Jo Cox stand für ein soziales Europa

Ein Opfer, ein Mörder und eine vergiftete politische Atmosphäre in Großbritannien

  • Ian King, London
  • Lesedauer: 3 Min.
Der Mord an der 41-jährigen Abgeordneten Labour-Abgeordneten Jo Cox wirft einen großen Schatten auf die am Donnerstag anstehendeAbstimmung über den Brexit.

Sie hatte ein klares linkes politisches Profil: die Labour-Abgeordnete Jo Cox. Vor ihrer Wahl 2015 zur Abgeordneten ihres Heimatwahlkreises Batley bei Leeds war Cox Europa-Chefin der gemeinnützigen Oxfam-Organisation und hatte den Labour-Premier Gordon Brown und dessen konservativen Tory-Nachfolger David Cameron in ihrer Absicht bestärkt, die britischen Entwicklungshilfezahlungen auf das von der UNO geforderte Niveau von 0,7 Prozent des Bruttoinlandsprodukts zu erhöhen beziehungsweise vor den sonst rabiaten Tory-Kürzungen zu schützen. Sie hat auch Afghanistan und Darfur bereist und sich im Parlament vehement für syrische Flüchtlinge eingesetzt, die Aufnahme von mehr unbegleiteten Kindern aus dem Elendslager bei Calais gefordert. Eine 1,50 Meter kleine Kämpferin für die Sache der Menschlichkeit, weit über ihre Partei hinaus geschätzt, die einen Ehemann und zwei Kleinkinder hinterlässt.

Seit 1994, als der Labour-Chef John Smith einem Herzinfarkt erlag, war der Verlust dieses »Jungstars« (BBC-Reporterin Laura Kuenssberg) der größte Schock für Britanniens Politiker: eine Woche vor der entscheidenden EU-Volksabstimmung ruhen für anderthalb Tage die erbitterten Auseinandersetzungen.

Die Polizei hat den 52-jährigen Tommy Mair aus dem Dorf Birstall, der angeblich an psychischen Störungen leidet, als mutmaßlichen Täter festgenommen. Die geistigen Hintermänner hingegen bleiben auf freiem Fuß. Etwa Nigel Farage, der dem entscheidungsschwachen Premier Cameron die EU-Volksabstimmung aufzwang. Ein in überregionalen Zeitungen in dieser Woche abgebildetes Plakat zeigt eine endlose Schlange angeblich in Britannien Einlass verlangender Migranten.
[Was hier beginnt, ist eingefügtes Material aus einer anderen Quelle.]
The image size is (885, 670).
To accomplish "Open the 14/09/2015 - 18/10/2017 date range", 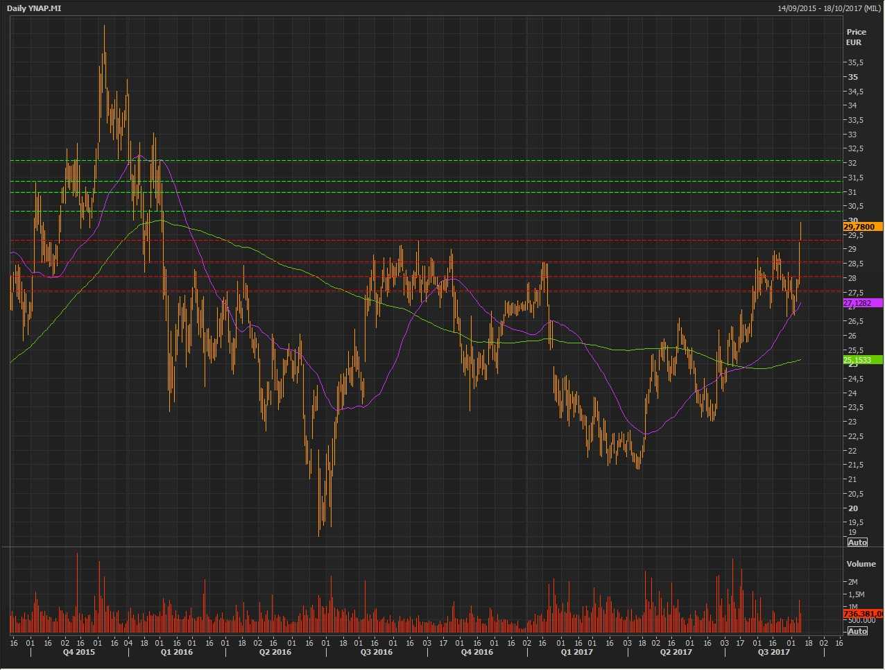I will pyautogui.click(x=829, y=8).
Tatsächlich waren es Flüchtlinge aus Syrien an der slowenischen Grenze, von denen ein Großteil kein Interesse am Aufenthalt in England hat, aber das hindert die Brexiteers nicht daran, eine »Grenze der Belastbarkeit« mit einem Schuldigen zu konstatieren: »Die EU hat uns alle im Stich gelassen.« »Übernehmt wieder die Kontrolle« lautet landauf, landab die Parole des Justizministers Michael Gove, »Wir schicken pro Woche 350 Millionen Pfund nach Brüssel«, prangt auf der Seite vom Sonderbus des früheren Londoner Oberbürgermeisters und Möchtegern-Nachfolgers von Cameron, Boris de Pfeffel Johnson. Lüge: Die Nettozahlungen betragen wegen »Maggie Thatchers Rabatt« sowie Rückzahlungen an britische Bauern sowie für Infrastrukturprojekte weit weniger als die Hälfte. Aber 47 Prozent der Befragten einer Ipsos-MORI-Umfrage glauben Johnsons überhöhten Zahlen.

Und gerade frühere Labour-Stammwähler in Nordengland, wo Cox ihrem Attentäter zum Opfer fiel, gehen den Vote-Leave-Leuten, denen die zur Stimmabgabe für den Austritt - den Brexit - aufrufen, auf den Leim. 45 Prozent beispielsweise glauben an einen baldigen EU-Beitritt der Türkei, nach dem 75 Millionen Türken sofort die weißen Klippen von Dover überfallen würden. Vor allem aber: Die Austeritätspolitik, die auf dem Rücken der Armen und Arbeitslosen ausgetragen wird, stammt weder aus Brüssel noch aus Frankfurt, sondern aus dem Amtssitz des Premiers. Die Migranten sind daran ganz unschuldig, aber als Sündenbock für viele in der Rechtspresse willkommen. Auch deswegen führt Vote Leave in den vier neuesten Umfragen mit Mehrheiten von sechs und sieben Prozent. Ob die Besinnungspause nach dem Tod von Jo Cox zu besseren Einsichten verhilft, ist fraglich.